• Stars
    star
    777
  • Rank 58,500 (Top 2 %)
  • Language
    Python
  • License
    MIT License
  • Created about 10 years ago
  • Updated over 1 year ago

Reviews

There are no reviews yet. Be the first to send feedback to the community and the maintainers!

Repository Details

🔖 A toolkit for making domain-specific probabilistic parsers

parserator

A toolkit for making domain-specific probabilistic parsers

Build Status

Do you have domain-specific text data that would be much more useful if you could derive structure from the strings? This toolkit will help you create a custom NLP model that learns from patterns in real data and then uses that knowledge to process new strings automatically. All you need is some training data to teach your parser about its domain.

What does probabilistic parser do?

Given a string, a probabilistic parser will break it out into labeled components. The parser uses conditional random fields to label components based on (1) features of the component string and (2) the order of labels.

When is a probabilistic parser useful?

A probabilistic parser is particularly useful for sets of strings that may have common structure/patterns, but which deviate from those patterns in ways that are difficult to anticipate with hard-coded rules.

For example, in most cases, addresses in the United States start with a street number. But there are exceptions: sometimes valid U.S. addresses deviate from this pattern (e.g., addresses starting with a building name or a P.O. box). Furthermore, addresses in real data sets often include typos and other errors. Because there are infinitely many patterns and possible typos to account for, a probabilistic parser is well-suited to parse U.S. addresses.

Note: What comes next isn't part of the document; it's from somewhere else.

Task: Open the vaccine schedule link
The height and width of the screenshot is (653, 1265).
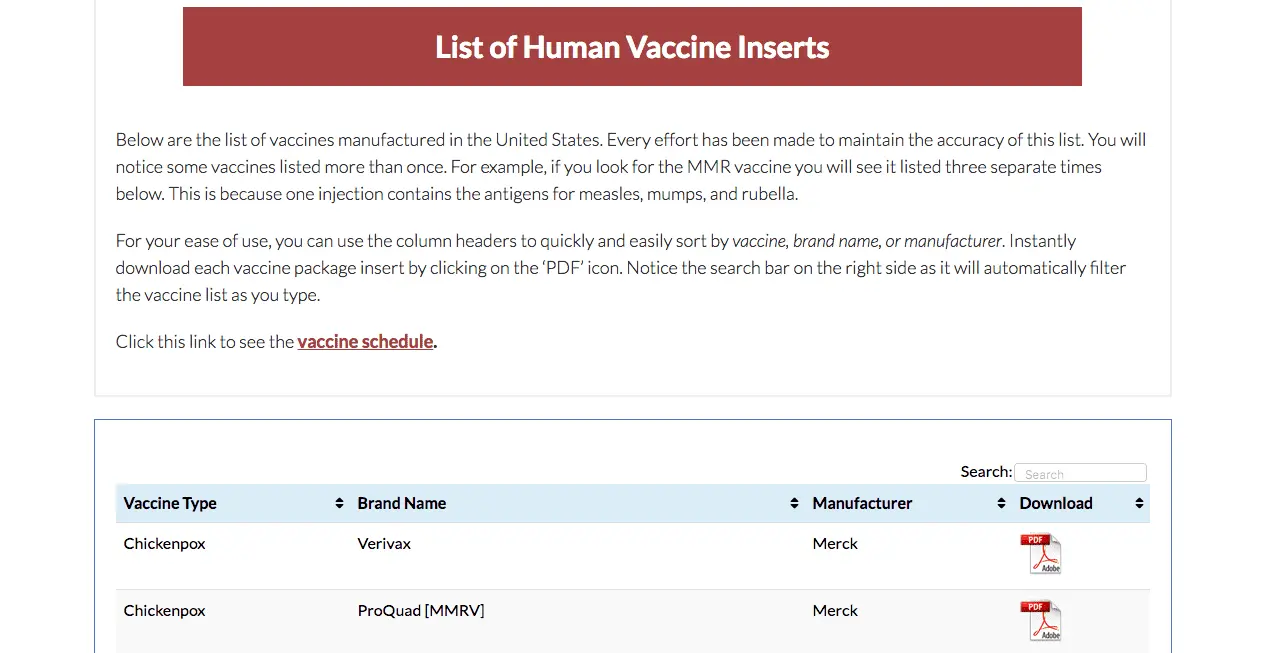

With a probabilistic (as opposed to a rule-based approach) approach, the parser can continually learn from new training data and thus continually improve its performance!

Some other examples of domains where a probabilistic parser can be useful:

  • addresses in other countries with unfamiliar conventions
  • product names/descriptions (e.g., parsing phrases like "Twizzlers Twists, Strawberry, 16-Ounce Bags (Pack of 6)" into brand, item, flavor, weight, etc.)
  • citations in academic writing

Examples of parserator

Try out these parsers on our web interface!

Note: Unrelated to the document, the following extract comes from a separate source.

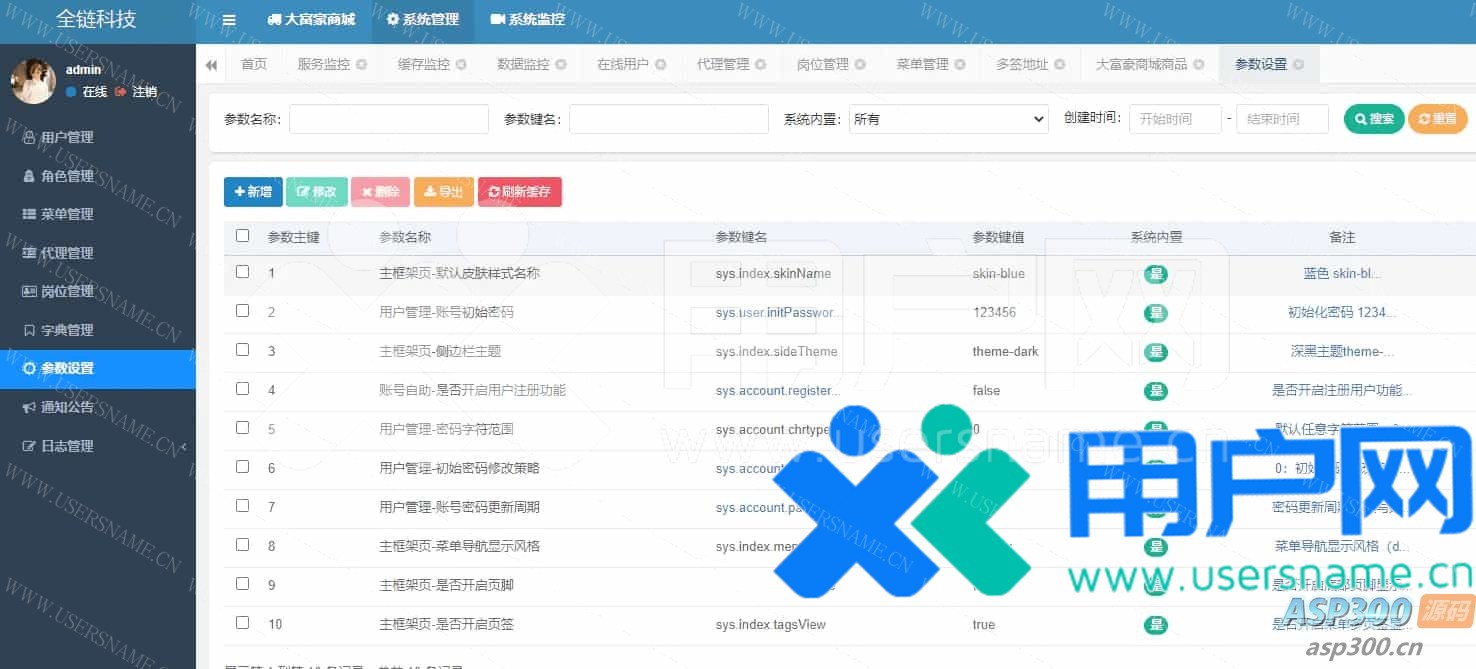
Task: Open 通知公告 from the sidebar
Action: click(x=67, y=407)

How to make a parser - quick overview

For more details on each step, see the parserator documentation.

  1. Initialize a new parser

    pip install parserator
    parserator init [YOUR PARSER NAME]
    python setup.py develop
    
  2. Configure the parser to your domain

    • configure labels (i.e., the set of possible tags for the tokens)
    • configure the tokenizer (i.e., how a raw string will be split into a sequence of tokens to be tagged)
  3. Define features relevant to your domain

    • define token-level features (e.g., length, casing)
    • define sequence-level features (e.g., whether a token is the first token in the sequence)
  4. Prepare training data

    • Parserator reads training data in XML format
    • To create XML training data output from unlabeled strings in a CSV file, use parserator's command line interface to manually label tokens. It uses values in first column, and it ignores other columns. To start labeling, run parserator label [infile] [outfile] [modulename]
    • For example, parserator label unlabeled/rawstrings.csv labeled_xml/labeled.xml usaddress
  5. Train your parser

    • To train your parser on your labeled training data, run parserator train [traindata] [modulename]
    • For example, parserator train labeled_xml/labeled.xml usaddress or parserator train "labeled_xml/*.xml" usaddress
    • After training, your parser will have an updated model, in the form of a .crfsuite settings file
  6. Repeat steps 3-5 as needed!

How to use your new parser

Once you are able to create a model from training data, install your custom parser by running python setup.py develop.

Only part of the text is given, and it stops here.